Reproduce the following data verbatim, line by line, with no changes.

┌──

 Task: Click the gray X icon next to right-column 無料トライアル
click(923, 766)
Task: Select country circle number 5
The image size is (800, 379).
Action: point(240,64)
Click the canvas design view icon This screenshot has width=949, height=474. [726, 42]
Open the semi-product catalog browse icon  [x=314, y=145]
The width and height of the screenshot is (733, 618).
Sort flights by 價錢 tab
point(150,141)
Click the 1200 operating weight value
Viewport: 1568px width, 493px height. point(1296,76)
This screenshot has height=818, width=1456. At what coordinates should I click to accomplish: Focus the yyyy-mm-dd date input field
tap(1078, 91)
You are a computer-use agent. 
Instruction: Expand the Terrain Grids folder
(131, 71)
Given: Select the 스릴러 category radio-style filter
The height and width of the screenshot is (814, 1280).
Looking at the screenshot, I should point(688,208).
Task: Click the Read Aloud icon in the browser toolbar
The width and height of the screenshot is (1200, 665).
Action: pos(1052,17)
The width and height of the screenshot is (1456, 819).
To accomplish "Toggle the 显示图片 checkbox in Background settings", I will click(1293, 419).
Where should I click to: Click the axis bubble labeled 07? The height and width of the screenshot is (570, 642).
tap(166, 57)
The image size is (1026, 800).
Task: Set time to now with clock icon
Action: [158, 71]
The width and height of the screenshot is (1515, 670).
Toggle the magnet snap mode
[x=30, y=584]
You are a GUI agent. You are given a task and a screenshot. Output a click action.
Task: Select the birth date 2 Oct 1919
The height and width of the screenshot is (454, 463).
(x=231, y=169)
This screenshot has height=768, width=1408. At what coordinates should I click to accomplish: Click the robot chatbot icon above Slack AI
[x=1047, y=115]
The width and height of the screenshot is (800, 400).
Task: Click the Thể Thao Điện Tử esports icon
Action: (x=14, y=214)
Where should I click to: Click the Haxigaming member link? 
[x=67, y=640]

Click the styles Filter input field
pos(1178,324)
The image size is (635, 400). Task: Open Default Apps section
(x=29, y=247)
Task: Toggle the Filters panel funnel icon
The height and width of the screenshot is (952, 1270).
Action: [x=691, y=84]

└──

- **Exercise output**
 Task: Click the gray X icon next to right-column 無料トライアル
click(923, 766)
Task: Select country circle number 5
The image size is (800, 379).
Action: point(240,64)
Click the canvas design view icon This screenshot has width=949, height=474. [726, 42]
Open the semi-product catalog browse icon  [x=314, y=145]
The width and height of the screenshot is (733, 618).
Sort flights by 價錢 tab
point(150,141)
Click the 1200 operating weight value
Viewport: 1568px width, 493px height. point(1296,76)
This screenshot has height=818, width=1456. At what coordinates should I click to accomplish: Focus the yyyy-mm-dd date input field
tap(1078, 91)
You are a computer-use agent. 
Instruction: Expand the Terrain Grids folder
(131, 71)
Given: Select the 스릴러 category radio-style filter
The height and width of the screenshot is (814, 1280).
Looking at the screenshot, I should point(688,208).
Task: Click the Read Aloud icon in the browser toolbar
The width and height of the screenshot is (1200, 665).
Action: pos(1052,17)
The width and height of the screenshot is (1456, 819).
To accomplish "Toggle the 显示图片 checkbox in Background settings", I will click(1293, 419).
Where should I click to: Click the axis bubble labeled 07? The height and width of the screenshot is (570, 642).
tap(166, 57)
The image size is (1026, 800).
Task: Set time to now with clock icon
Action: [158, 71]
The width and height of the screenshot is (1515, 670).
Toggle the magnet snap mode
[x=30, y=584]
You are a GUI agent. You are given a task and a screenshot. Output a click action.
Task: Select the birth date 2 Oct 1919
The height and width of the screenshot is (454, 463).
(x=231, y=169)
This screenshot has height=768, width=1408. At what coordinates should I click to accomplish: Click the robot chatbot icon above Slack AI
[x=1047, y=115]
The width and height of the screenshot is (800, 400).
Task: Click the Thể Thao Điện Tử esports icon
Action: (x=14, y=214)
Where should I click to: Click the Haxigaming member link? 
[x=67, y=640]

Click the styles Filter input field
pos(1178,324)
The image size is (635, 400). Task: Open Default Apps section
(x=29, y=247)
Task: Toggle the Filters panel funnel icon
The height and width of the screenshot is (952, 1270).
Action: [x=691, y=84]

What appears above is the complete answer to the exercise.